Totalement. Chez Holdigaz, nous avons fait en tout à peu près un demi-milliard d’investissement dans ce domaine.
Puisque nos articles s’adressent principalement aux étudiants : l’énergie vous a-t-elle toujours intéressé, ou est-ce venu plus tard ?
J’étais dans une forme d’énergie qui était l’eau au départ, dans le traitement de l’eau plus précisément. J’ai toujours été intéressé par la gestion des flux. Quand je suis rentré dans l’énergie, il y avait une nécessité de développement et de disposer de l’énergie à des prix intéressants et dans des conditions intéressantes.
Pour terminer, vous avez effectué la majorité de votre parcours académique à l’EPFL. Conseilleriez-vous à un étudiant intéressé par l’énergie de suivre le même chemin ?
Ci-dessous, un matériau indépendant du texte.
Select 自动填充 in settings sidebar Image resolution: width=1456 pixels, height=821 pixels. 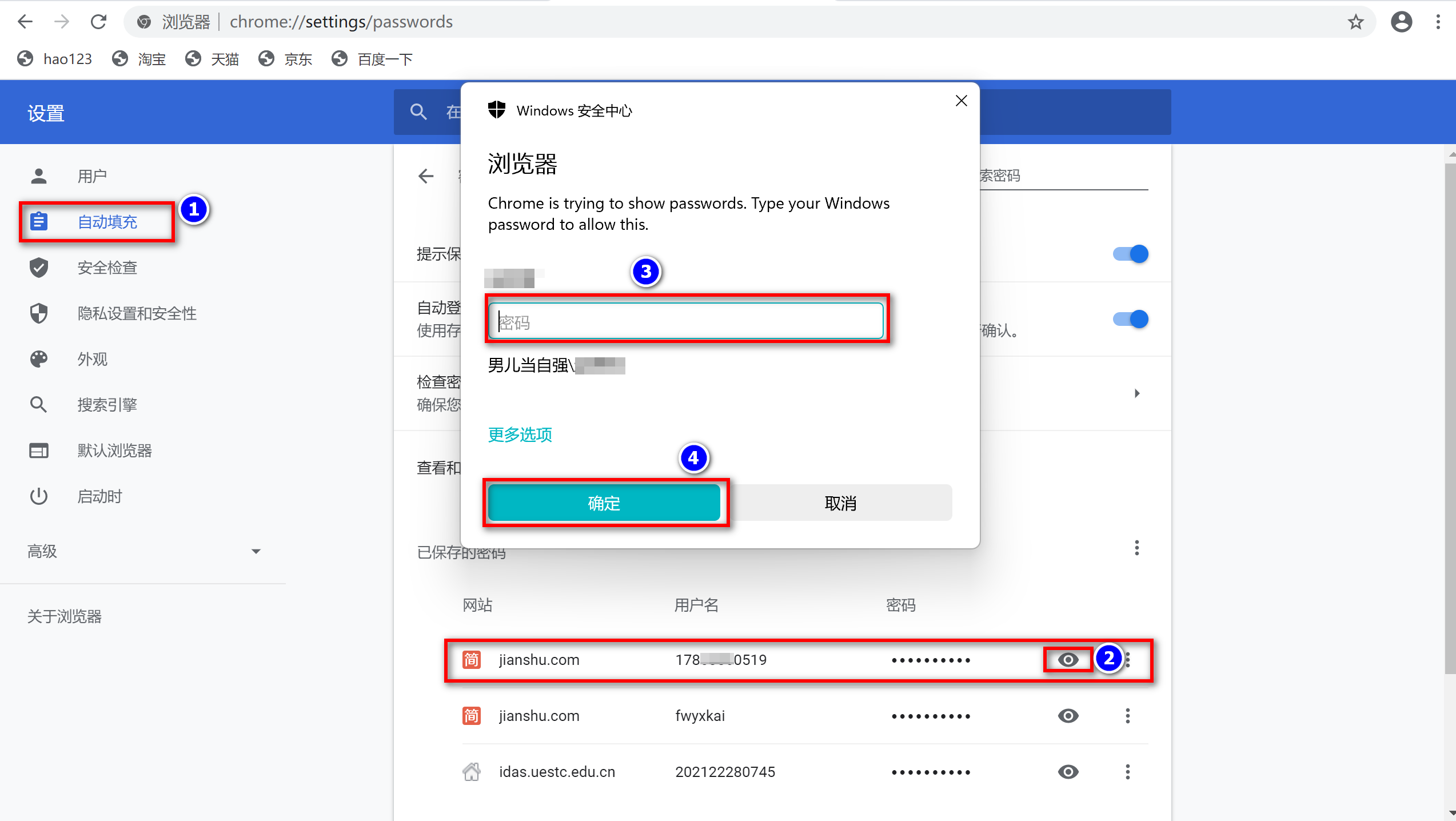pyautogui.click(x=107, y=222)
C’est difficile à dire, car j’ai eu la chance de jouer sur tellement de registres. Un de mes amis, Antoine, a eu le même parcours, avec d’autres étapes, mais nous avons fini au même endroit, et pourtant, il venait de HEC Lausanne. Alors évidemment, il a dû plus travailler sur certains domaines qu’il connaissait moins. Moi aussi, il y a certains domaines dans lesquels je n’étais pas du tout blindé, comme la gestion. Je m’en étais plaint d’ailleurs à l’EPFL à l’époque ! Mais c’est venu quelques années plus tard, et c’est un élément très important. Alors évidemment, Antoine et moi avons formé un super duo, sans dispute, en 37 ans d’association. C’est pour cela que je ne peux pas vous dire qu’en suivant mes traces, un étudiant aura le même parcours.
En effet, sans avoir rencontré ce merveilleux collègue, ou sans avoir eu ces expériences, je n’en serais pas là. J’ai eu la chance de pouvoir toucher un peu à tout. La curiosité est très importante. Quand j’ai créé le développement économique vaudois en 1991, nous n’étions pas du tout dans la logique de constitution d’un groupe avec des entreprises, et pour finir, nous avons créé 45’000 emplois en 20 ans sous ma direction, parce que je me suis passionné pour ce projet. Je ne peux que souhaiter à un jeune aujourd’hui d’avoir cette chance, mais tout le monde ne l’a pas. C’est une question d’opportunités.
Merci beaucoup pour vos réponses, et merci encore pour votre conférence !
Globalement, cette conférence était accessible sans connaissance de l’énergie, et permettait de comprendre davantage ce que sont le gaz et ses enjeux. Sujet d’autant plus intéressant dans la situation que nous vivons actuellement, mais aussi d’une tout autre portée quand il est expliqué par un tel expert dans le domaine. Merci encore aux Alumni HEC Lausanne pour cette soirée, et merci également à Monsieur Petitpierre pour cette conférence, ainsi que pour le temps accordé pour répondre à nos questions.